Week 11 - Carbon Cycle: Carbonates Flashcards
(18 cards)
What is the carbon cycle and its role in climate?
It’s the system of processes that regulate atmospheric carbon and climate, working with or against solar radiation changes.
What are the two parts of the carbon cycle and how do they differ?
Deep & slow cycle: Carbon stored in crust and mantle; huge reservoirs, tiny fluxes; stabilizes climate over millions of years.
Shallow & fast cycle: Carbon exchanges between ocean, atmosphere, and ecosystems; smaller reservoirs, fast fluxes; affects short-term climate.
What are the main processes that move carbon through the carbon cycle?
Volcanism: Releases CO₂ from mantle to atmosphere via eruptions; acts as a carbon source for the sulfur cycle.
Rock weathering: Chemical weathering of silicate/carbonate rocks absorbs CO₂, sequesters carbon, and helps stabilize climate.
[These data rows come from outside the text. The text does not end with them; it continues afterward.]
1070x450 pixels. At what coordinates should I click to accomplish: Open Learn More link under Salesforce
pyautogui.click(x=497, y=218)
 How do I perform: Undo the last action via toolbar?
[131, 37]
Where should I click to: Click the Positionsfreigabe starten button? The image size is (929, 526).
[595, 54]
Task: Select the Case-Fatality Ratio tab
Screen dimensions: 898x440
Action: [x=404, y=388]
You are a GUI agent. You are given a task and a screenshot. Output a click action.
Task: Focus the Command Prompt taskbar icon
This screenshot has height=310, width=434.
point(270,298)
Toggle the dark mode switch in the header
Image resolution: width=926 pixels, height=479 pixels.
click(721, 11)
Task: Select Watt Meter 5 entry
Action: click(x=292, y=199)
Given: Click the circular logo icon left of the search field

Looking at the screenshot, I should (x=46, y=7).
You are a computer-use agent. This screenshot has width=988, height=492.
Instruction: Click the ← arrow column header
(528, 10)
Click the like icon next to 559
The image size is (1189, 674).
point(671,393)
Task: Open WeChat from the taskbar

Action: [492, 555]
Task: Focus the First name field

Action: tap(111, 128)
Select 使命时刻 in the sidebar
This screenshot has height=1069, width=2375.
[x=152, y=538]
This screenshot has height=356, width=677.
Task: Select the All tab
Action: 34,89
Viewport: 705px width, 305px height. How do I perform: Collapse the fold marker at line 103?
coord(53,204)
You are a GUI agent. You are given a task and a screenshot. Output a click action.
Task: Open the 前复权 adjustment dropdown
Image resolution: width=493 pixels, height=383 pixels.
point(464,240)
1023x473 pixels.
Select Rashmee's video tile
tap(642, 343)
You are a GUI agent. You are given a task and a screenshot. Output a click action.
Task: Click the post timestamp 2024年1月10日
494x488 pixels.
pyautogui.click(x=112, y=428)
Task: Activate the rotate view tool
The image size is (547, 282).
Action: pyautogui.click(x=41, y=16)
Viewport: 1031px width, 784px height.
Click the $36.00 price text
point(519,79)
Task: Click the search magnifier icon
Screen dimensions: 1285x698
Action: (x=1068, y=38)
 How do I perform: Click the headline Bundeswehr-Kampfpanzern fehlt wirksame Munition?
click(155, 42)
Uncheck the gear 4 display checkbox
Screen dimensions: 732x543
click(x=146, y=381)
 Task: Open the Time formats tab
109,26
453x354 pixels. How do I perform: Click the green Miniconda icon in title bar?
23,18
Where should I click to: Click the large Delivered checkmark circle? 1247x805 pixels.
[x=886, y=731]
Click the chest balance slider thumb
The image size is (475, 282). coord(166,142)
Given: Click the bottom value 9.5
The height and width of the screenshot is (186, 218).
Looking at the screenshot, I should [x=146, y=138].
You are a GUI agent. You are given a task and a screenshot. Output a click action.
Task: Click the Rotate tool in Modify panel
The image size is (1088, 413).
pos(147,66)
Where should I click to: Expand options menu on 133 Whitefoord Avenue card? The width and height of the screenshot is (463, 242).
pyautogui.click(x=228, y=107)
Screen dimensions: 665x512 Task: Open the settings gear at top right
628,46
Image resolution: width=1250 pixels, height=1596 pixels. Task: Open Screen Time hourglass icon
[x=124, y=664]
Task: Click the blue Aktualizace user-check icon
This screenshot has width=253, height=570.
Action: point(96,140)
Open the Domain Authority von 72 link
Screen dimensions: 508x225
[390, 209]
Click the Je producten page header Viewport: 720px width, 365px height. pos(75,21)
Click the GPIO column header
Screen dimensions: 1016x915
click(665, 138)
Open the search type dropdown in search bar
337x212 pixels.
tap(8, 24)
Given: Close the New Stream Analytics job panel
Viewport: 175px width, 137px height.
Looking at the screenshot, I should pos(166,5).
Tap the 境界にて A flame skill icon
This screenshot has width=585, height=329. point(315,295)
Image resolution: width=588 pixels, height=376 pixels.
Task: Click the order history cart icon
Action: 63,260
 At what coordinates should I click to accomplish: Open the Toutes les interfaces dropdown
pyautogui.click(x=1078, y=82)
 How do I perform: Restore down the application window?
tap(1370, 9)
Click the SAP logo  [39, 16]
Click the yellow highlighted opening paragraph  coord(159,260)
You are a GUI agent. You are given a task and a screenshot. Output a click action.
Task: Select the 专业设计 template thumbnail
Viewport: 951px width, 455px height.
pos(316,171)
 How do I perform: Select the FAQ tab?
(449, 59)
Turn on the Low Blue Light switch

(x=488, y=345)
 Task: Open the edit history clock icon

Subduction & lithification: Tectonic processes subduct carbon into the mantle, locking it in rocks over geological timescales.
Burial: Marine organism carbon is deposited in sediments, slowly removing it from the fast cycle into long-term storage.
What are the key components of the shallow and fast carbon cycle, and how do they exchange carbon?
Atmosphere: Central hub for exchange; gains CO₂ via volcanism, loses it via photosynthesis and weathering.
Terrestrial ecosystems: Includes vegetation, soils, and organic matter; exchange carbon through photosynthesis and respiration.
Active reservoir for carbon cycling.
Shallow ocean: CO₂ dissolves in via gas exchange; carbon exits via sinking and mixing to deeper layers.
Deep ocean: Largest active reservoir in this cycle; receives carbon by sinking, mixing, and stores it via burial in marine sediments.
Rocks & fossil fuels: Gain carbon via subduction and lithification; release it through volcanism.
Note:
This fast cycle drives climate variability on short timescales.
Deep ocean: Although it’s deep, it’s still part of the fast cycle because it exchanges carbon on timescales of decades to centuries through ocean circulation — not millions of years like the mantle or rocks.
What are the main components of the slow and deep carbon cycle?
Rocks: Largest carbon reservoir (includes fossil fuels, carbonates, and carbon in crust/mantle); stores carbon for millions of years.
Mantle: Receives carbon via subduction; releases it via volcanism.
Marine sediments: Site of long-term carbon burial; carbon here can eventually form sedimentary rock.
The deep ocean stores carbon temporarily in the fast cycle. When carbon sinks and is buried in marine sediments, it exits the fast cycle and enters the slow cycle, eventually becoming part of rocks. Sediment burial links the fast and slow carbon cycles.
Note: These components cycle carbon slowly but play a major role in stabilizing climate over geological timescales.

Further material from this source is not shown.